Yet-Ming Chiang, a materials science and engineering professor at MIT and leader of the research team, called the design a “semi-solid flow battery.’’ It combines elements of two current technologies known as lithium-ion (common in consumer electronics) and flow batteries, which are made with less-expensive materials.

“We take the solid compounds that are normally used in lithium-ion batteries for energy storage and turn them into a fluid suspension of particles that can be used in a flow architecture,’’ Chiang said.

That fluid suspension is a black slurry that resembles crude oil, and Chiang said it has the potential to change the way people drive. It could eventually produce batteries that provide 200 to 300 miles of driving range on a single charge, up from the 80 to 100 miles offered by existing batteries.

The new batteries are also projected to be far cheaper, potentially bringing the price of electric cars down to a level comparable to that of gasoline-operated cars.

“Our goal is to make it completely transformative and give the user no reason not to drive an electric car,’’ Chiang said.

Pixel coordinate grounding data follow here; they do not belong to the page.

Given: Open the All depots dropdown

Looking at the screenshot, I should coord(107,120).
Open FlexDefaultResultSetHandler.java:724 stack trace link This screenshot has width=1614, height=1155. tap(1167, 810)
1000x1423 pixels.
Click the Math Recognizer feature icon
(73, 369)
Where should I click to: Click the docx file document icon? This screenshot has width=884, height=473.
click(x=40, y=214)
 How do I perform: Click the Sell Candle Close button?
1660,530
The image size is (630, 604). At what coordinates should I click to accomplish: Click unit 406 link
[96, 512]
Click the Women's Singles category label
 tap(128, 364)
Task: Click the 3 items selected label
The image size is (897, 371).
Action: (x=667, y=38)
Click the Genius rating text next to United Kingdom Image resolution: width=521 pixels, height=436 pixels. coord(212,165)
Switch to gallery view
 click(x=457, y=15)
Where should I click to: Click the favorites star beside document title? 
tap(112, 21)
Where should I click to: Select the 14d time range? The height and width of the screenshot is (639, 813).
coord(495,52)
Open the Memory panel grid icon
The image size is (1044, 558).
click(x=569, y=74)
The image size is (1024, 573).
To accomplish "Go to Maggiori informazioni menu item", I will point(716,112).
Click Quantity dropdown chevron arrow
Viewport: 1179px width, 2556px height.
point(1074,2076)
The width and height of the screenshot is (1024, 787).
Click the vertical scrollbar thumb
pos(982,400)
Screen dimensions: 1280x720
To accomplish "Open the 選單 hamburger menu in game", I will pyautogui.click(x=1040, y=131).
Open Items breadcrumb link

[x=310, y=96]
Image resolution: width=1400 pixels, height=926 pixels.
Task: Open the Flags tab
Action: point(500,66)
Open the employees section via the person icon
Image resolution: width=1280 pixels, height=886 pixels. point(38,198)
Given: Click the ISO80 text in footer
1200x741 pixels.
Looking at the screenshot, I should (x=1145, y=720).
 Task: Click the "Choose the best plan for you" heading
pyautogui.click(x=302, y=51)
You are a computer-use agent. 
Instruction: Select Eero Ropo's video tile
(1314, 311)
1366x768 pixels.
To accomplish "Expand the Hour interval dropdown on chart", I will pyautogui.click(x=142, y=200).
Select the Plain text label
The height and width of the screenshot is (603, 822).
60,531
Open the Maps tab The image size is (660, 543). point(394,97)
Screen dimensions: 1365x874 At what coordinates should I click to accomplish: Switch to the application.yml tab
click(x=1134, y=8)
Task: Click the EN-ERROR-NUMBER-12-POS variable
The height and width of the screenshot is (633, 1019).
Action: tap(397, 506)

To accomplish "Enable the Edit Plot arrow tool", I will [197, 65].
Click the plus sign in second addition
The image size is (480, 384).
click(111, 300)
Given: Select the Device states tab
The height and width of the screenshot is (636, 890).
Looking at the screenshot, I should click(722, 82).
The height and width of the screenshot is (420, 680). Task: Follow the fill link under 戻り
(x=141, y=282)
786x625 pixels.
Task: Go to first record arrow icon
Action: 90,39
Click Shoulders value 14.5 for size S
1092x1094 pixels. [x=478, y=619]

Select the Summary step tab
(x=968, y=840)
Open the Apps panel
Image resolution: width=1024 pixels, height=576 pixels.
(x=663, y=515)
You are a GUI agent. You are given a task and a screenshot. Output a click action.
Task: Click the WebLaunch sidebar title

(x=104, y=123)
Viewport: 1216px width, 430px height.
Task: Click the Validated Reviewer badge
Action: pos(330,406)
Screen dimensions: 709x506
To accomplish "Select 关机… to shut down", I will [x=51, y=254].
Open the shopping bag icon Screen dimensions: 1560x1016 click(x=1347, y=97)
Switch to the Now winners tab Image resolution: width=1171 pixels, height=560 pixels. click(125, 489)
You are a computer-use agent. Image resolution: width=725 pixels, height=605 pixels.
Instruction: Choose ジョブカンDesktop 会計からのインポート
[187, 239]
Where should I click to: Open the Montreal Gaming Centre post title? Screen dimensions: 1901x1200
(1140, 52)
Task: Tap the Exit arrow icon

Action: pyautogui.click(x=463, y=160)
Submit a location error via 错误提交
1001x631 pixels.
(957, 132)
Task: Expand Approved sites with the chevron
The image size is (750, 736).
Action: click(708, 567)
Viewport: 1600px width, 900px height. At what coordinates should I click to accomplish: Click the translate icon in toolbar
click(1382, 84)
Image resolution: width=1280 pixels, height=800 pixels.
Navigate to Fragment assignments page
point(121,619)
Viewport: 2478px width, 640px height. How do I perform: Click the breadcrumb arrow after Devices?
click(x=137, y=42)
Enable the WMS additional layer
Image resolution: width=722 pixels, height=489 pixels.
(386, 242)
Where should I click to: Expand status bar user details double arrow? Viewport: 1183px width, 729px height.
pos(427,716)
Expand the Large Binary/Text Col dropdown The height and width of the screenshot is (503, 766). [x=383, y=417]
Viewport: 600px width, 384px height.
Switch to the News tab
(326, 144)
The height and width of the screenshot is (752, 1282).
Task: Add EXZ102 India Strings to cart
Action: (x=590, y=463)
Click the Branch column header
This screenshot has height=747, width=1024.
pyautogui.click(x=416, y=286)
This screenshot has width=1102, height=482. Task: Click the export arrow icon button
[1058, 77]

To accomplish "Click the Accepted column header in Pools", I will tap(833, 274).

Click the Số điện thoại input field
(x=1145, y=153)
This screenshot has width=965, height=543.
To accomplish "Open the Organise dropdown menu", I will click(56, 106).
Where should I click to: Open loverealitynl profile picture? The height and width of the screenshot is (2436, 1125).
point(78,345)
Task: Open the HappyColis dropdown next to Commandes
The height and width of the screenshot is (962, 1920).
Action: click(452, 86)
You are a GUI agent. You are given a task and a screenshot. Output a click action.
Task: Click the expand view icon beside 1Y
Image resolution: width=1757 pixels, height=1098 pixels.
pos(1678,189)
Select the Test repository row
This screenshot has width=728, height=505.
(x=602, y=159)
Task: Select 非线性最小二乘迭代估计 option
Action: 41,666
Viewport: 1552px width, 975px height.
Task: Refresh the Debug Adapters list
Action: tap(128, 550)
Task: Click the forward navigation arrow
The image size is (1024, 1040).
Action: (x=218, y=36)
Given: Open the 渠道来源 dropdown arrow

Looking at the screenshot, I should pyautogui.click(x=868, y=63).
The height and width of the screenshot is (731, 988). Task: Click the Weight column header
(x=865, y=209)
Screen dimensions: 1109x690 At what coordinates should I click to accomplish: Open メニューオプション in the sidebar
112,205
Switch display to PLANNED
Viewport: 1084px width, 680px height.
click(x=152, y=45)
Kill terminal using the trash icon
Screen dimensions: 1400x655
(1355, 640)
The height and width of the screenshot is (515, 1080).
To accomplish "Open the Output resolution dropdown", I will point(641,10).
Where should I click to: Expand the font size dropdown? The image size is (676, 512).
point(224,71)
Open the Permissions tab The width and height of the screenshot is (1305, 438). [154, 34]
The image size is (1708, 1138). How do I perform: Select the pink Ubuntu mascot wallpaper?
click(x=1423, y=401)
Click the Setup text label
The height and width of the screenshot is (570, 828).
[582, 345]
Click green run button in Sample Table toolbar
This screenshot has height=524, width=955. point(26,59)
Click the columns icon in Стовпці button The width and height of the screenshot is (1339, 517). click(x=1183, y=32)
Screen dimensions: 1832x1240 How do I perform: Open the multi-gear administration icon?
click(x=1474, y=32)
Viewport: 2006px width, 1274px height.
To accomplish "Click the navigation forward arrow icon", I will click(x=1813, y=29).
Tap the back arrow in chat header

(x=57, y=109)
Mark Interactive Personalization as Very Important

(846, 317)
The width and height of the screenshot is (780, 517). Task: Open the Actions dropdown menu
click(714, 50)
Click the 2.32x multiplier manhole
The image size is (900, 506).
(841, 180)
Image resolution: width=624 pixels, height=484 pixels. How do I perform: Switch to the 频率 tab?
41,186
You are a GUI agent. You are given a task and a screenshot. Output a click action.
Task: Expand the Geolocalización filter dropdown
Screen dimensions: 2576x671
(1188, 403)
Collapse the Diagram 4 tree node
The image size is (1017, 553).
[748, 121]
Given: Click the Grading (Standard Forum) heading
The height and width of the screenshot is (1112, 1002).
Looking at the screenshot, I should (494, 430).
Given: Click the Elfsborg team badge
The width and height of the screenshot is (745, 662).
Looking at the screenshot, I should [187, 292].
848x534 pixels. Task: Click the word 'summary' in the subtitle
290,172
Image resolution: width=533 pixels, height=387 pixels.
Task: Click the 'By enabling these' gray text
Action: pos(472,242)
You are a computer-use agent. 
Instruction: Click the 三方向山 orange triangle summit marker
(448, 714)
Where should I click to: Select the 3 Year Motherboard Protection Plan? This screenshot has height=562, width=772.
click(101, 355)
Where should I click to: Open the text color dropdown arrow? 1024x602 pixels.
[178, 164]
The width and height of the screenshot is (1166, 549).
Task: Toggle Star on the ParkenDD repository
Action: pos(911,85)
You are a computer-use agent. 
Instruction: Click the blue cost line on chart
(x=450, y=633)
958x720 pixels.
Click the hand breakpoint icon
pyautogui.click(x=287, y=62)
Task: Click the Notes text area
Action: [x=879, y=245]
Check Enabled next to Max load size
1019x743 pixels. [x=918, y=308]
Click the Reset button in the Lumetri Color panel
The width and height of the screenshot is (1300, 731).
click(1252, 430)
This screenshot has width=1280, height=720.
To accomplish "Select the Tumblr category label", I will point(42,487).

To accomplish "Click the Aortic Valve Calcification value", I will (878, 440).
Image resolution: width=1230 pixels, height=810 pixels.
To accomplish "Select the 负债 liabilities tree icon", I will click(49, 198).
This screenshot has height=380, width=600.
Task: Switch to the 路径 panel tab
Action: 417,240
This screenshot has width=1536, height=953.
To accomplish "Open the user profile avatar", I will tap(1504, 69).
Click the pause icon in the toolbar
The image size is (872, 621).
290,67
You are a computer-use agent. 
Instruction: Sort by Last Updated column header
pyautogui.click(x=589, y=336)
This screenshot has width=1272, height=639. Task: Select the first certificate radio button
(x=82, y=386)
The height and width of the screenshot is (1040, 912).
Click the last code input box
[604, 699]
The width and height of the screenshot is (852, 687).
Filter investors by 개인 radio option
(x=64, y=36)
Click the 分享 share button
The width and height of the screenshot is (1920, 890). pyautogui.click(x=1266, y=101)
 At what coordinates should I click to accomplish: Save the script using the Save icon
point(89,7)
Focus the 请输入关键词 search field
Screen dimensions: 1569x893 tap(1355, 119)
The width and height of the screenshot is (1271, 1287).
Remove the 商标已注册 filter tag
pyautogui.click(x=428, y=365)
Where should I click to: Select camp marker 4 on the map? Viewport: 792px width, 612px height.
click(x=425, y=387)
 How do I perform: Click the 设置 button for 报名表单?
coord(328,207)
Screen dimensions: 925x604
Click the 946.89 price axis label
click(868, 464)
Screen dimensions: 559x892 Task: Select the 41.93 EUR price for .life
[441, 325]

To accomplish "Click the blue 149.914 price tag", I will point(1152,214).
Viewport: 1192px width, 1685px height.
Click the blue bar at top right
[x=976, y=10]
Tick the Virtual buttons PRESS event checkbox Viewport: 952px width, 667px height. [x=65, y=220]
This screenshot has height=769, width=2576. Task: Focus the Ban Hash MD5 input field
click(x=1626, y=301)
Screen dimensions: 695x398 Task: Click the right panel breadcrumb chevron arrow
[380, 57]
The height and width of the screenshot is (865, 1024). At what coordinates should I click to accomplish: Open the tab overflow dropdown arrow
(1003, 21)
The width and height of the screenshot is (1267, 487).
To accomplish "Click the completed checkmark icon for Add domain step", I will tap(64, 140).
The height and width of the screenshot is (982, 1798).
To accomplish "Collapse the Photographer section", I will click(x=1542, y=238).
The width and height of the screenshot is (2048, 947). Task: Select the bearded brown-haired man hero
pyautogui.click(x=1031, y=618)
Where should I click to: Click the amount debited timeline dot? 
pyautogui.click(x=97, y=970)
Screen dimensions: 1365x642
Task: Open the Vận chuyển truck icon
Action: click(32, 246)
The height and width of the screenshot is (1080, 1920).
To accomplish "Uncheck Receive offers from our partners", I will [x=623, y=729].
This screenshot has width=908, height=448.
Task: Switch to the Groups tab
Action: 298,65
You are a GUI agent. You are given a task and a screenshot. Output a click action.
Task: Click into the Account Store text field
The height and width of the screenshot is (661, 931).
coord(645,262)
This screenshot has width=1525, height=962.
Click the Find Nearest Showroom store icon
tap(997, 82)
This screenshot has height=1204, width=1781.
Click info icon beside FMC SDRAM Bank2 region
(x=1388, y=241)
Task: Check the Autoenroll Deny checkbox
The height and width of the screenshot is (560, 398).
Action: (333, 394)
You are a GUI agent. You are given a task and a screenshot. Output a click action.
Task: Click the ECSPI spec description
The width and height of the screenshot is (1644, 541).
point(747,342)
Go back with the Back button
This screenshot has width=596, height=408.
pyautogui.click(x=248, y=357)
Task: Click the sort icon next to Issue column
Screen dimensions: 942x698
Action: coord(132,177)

The batteries would be rechargeable, but to save time, Chiang said, motorists could pump out the used “Cambridge crude’’ and replace it, or swap their batteries for fully charged ones at fuel stations.

Chiang has said the technology has potential applications for the electricity grid, too, because of its capacity to store renewable energy.

Solar and wind power cannot be produced 24 hours a day; batteries are necessary to store power produced during daylight hours or windy periods so it can be fed to the power grid during off hours.

The batteries would not be useful for small-scale technologies like cellphones and laptops, he said.

Jay Friedland, legislative director for Plug In America, the San Francisco electric car advocacy group, said such a system would be a Holy Grail of electric car innovation.

“The devil will be in the details in terms of what will be the infrastructure requirements,’’ Friedland said.

Consumer acceptance of cars powered with the battery technology will depend on whether enough facilities can be built to make charging or swapping out dead batteries convenient.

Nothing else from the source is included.